Importante lembrar que o processo está em fase de conclusão, ou seja, estamos muito próximos de saber quem mandou matar Marielle e certamente isso seria retardado com a mudança de esfera de investigação. O Brasil tem pressa por essa verdade, pois estes dois assassinatos são simbólicos na máquina política de guerra que é colocada historicamente contra os defensores dos direitos do povo. Em meio à crise profunda que o Brasil vive, agravada de maneira dramática pela pandemia, que expôs a fratura da desigualdade social, racial e de gênero, as vozes da organização popular, direitos das periferias que lutam pra que não morramos de vírus, fome ou bala, são ainda mais ameaçadas pelos usurpadores da riqueza produzida pelos trabalhadores e trabalhadoras.

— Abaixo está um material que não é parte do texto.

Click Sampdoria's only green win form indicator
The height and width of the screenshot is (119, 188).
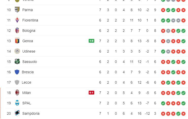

Os assassinos Ronie Lessa e Elcio Queiroz serão julgados pelo Tribunal do Júri e pelo histórico destes criminosos, fica evidente a participação de milícias no assassinato político de Marielle e Anderson. Nosso país tem uma legislação explicita que proíbe a organização de milícias, citadas literalmente na Constituição brasileira, mas elas sempre estiveram muito próximas do poder e hoje, chegaram ao mais alto cargo do Executivo. Exigir justiça por Marielle Franco e Anderson Gomes é lutar por um mundo sem milícias e contra um Estado que dispara contra pobres, negros, LGBTs jovens e mulheres.

Exigimos que a investigação responda sobre os crimes de Queiroz, o cheque na conta de Michelle Bolsonaro, a queima de arquivo do chefe do escritório do crime, Adriano Nobrega, o conteúdo dos 14 celulares apreendidos, o entra e sai no Condomínio Vivendas, da Barra, no dia do assassinato, e a participação da família Bolsonaro no crime. Perguntas em aberto que podemos estar perto de ter respostas, caso a investigação não seja federalizada.

Por fim nos solidarizamos aos familiares de Marielle e Anderson neste dia de dor, pelos vários sentimentos revirados num julgamento frio que ocorrerá sem a presença deles por conta da pandemia. Que o STJ faça justiça e que a investigação continue onde está. Seguimos despertos e despertas, acompanhando cada passo da investigação. Somos todas e todos Marielle e Anderson! Somos milhões e não ficaremos em silêncio.